"When I awoke, he had, I think, been urging his sister to go with him and she had refused. Before I could even so much as make them aware of my nearness, things came to a climax. The boy with a curse pushed her away. The hurt in his heart perhaps had made him rough. But the girl shrank away from him with a sob and ran back up the hill. He watched her climb to a hill-farm near the river, with shame and agony in his eyes, and I thought he would follow. Instead he plunged most unexpectedly in my direction and finished his tragedy in comedy by stumbling over me. We both scrambled to our feet a shade resentful.

"He realized instantly that I had overheard and blazed out at me in a passion of temper. Running away had plainly given him an arrogant conviction of manhood. Garry, old dear, I had to thrash him for the good of his soul and my Irish temper—he was so offensively independent and unjust.

"It was a pretty job of thrashing but it did him good. He threw himself on the ground and sobbed like the kid he is. While he was pulling himself together, I built up the fire and made him some coffee.

"The blaze of the fire worried him—he was afraid his sister would see it and come back. But he drank the coffee and when I had damped the fire to ease his mind, I explained to him just why I'd felt the need of thrashing him. For one thing I hadn't cared for the way he spoke to his sister. And for another I hadn't cared at all for his insults to me. He listened sullenly to the facts of my eavesdropping and apologized. When he found that I was disposed to be friendly he blurted out his justification for running away: an eccentric old invalid uncle who in all probability is not so evil as the boy claims.

"I had an odd feeling as we talked that he stands at the parting of the ways. Chance will make or mar him. And therefore I told him that if he insisted upon running away, he might as well tramp with me and think it over.

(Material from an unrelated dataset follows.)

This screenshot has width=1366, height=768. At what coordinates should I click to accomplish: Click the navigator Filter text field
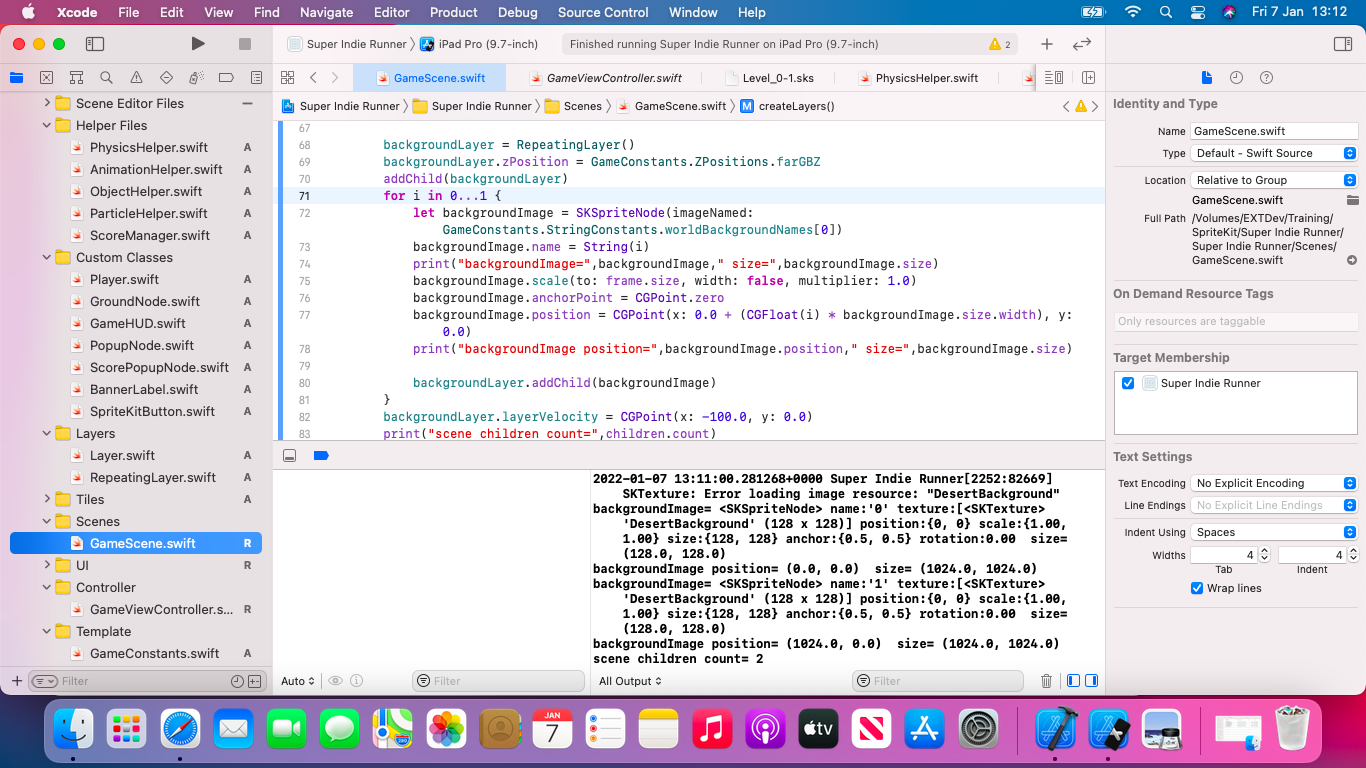[140, 681]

"I don't quite know yet why I said it.

"He reminds me of Kenny somehow, save that Kenny's more of a kid. Both of them have an overdose of temperament and need a guardian with an iron hand. And both have a way about them.

"Likely, after the wind was so pitifully out of his sails I could have dragged him up the hill home but if he has the notion of escape in his head, he'd go again.

"After a good deal of talk, friendly and otherwise, we took turns at the searchlight and wrote, each of us, a letter to his sister, I in a sense seeking to guarantee a respectability I do not look or feel since I am a truant myself with an indifferent amount of worldly goods. However, I couldn't help thinking how she'd worry and I promised to see him through.

"He's asleep now under my blanket, catching his breath at intervals like a youngster who's carried heartbreak into his sleep. Poor kid! I suppose he has. I've promised him to be on the road before daybreak.